Sono le maschere, i mille volti della malattia a gettare nello sconforto, a creare confusione, e nella confusione diventa difficile anche riconoscere cosa merita fiducia e cosa invece no, cosa ti appartiene e cosa invece appartiene alla malattia. Nella confusione diventa difficile riconoscersi, perché nello sforzo di scorgere cosa quelle maschere nascondono dietro per tentare di ricomporle in un'identità, si riesce a vedere soltanto un buco nero, che incute paura. Così, nella foga di seguire i fantasmi della tua mente, quei mostri che ti hanno strappato la dignità di giovane ragazza, hai perso tutto, hai perso di vista te stessa, ti sei persa. E soprattutto, hai perso tempo, un tempo prezioso, quello della giovinezza, che non ti sarà mai più restituito.

Dopo anni e anni di stasi, di immobilità, paralizzata dalla malattia, solo ora mi accorgo di quanto tempo, di quanta vita, la malattia mi abbia privata. Ho sempre respinto l'accusa, spesso rivoltami, di non avere tempo per gli altri, rivendicando che erano gli altri a non avere mai tempo per me. Ho capito che il problema, in realtà, stava a monte: ero io prima di tutto a non avere tempo per me, perché stavo tentando disperatamente di fuggire da me stessa. E se non avevo tempo per Sandra, come potevo averne per gli altri? E come potevano gli altri averne "in abbondanza” anche per me? Trascinata in una corsa frenetica, senza soste, nemmeno di fronte ai segnali di 'stop', ho bruciato tante tappe, ma con esse anche tante possibilità di vita, tante occasioni per vivermi la mia adolescenza, i piaceri e i divertimenti della mia giovane età. Ho sempre fatto gli straordinari, probabilmente nell'illusione che con questo agli occhi degli altri potessi risultare stra-ordinaria, cioè non un comune mortale dotato di ragione e sentimenti, ma un essere capace di spingersi oltre, oltre l'ordinario, e perciò degno di lodi e attenzioni. Come se l'unico modo per sentirsi speciali fosse spingersi verso quell'oltre, verso gesti eroici, non alla portata di tutti; come se l'unico modo per sentirsi "vivi" fosse ribellarsi ad un ordine prestabilito, costi quel che costi, anche la vita. Così mi era stato tramandato dalle esperienze vissute in passato. Strada facendo, è arrivato un momento in cui mi sono resa conto che non aveva più senso rimandare: è arrivato il tempo di dirottare pensieri, energie e sforzi altrove, verso un altro 'oltre', oltre la malattia, nonostante ricordi amari, esperienze traumatiche e vissuti dolorosi richiedono tanto, a volte davvero tanto, tempo per essere digeriti.
+---+
Trascrivi parola per parola la parte del brano sulla malattia che si apre con le parole contenenti "Sono le maschere, i" e si chiude con "mai più restituito.". I record riportati qui non hanno alcun legame con il brano sulla malattia.

Dati archiviati
+---+
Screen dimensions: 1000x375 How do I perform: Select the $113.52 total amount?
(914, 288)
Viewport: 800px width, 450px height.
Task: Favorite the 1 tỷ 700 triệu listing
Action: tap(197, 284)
+---+
● Soluzione scritta:
Sono le maschere, i mille volti della malattia a gettare nello sconforto, a creare confusione, e nella confusione diventa difficile anche riconoscere cosa merita fiducia e cosa invece no, cosa ti appartiene e cosa invece appartiene alla malattia. Nella confusione diventa difficile riconoscersi, perché nello sforzo di scorgere cosa quelle maschere nascondono dietro per tentare di ricomporle in un'identità, si riesce a vedere soltanto un buco nero, che incute paura. Così, nella foga di seguire i fantasmi della tua mente, quei mostri che ti hanno strappato la dignità di giovane ragazza, hai perso tutto, hai perso di vista te stessa, ti sei persa. E soprattutto, hai perso tempo, un tempo prezioso, quello della giovinezza, che non ti sarà mai più restituito.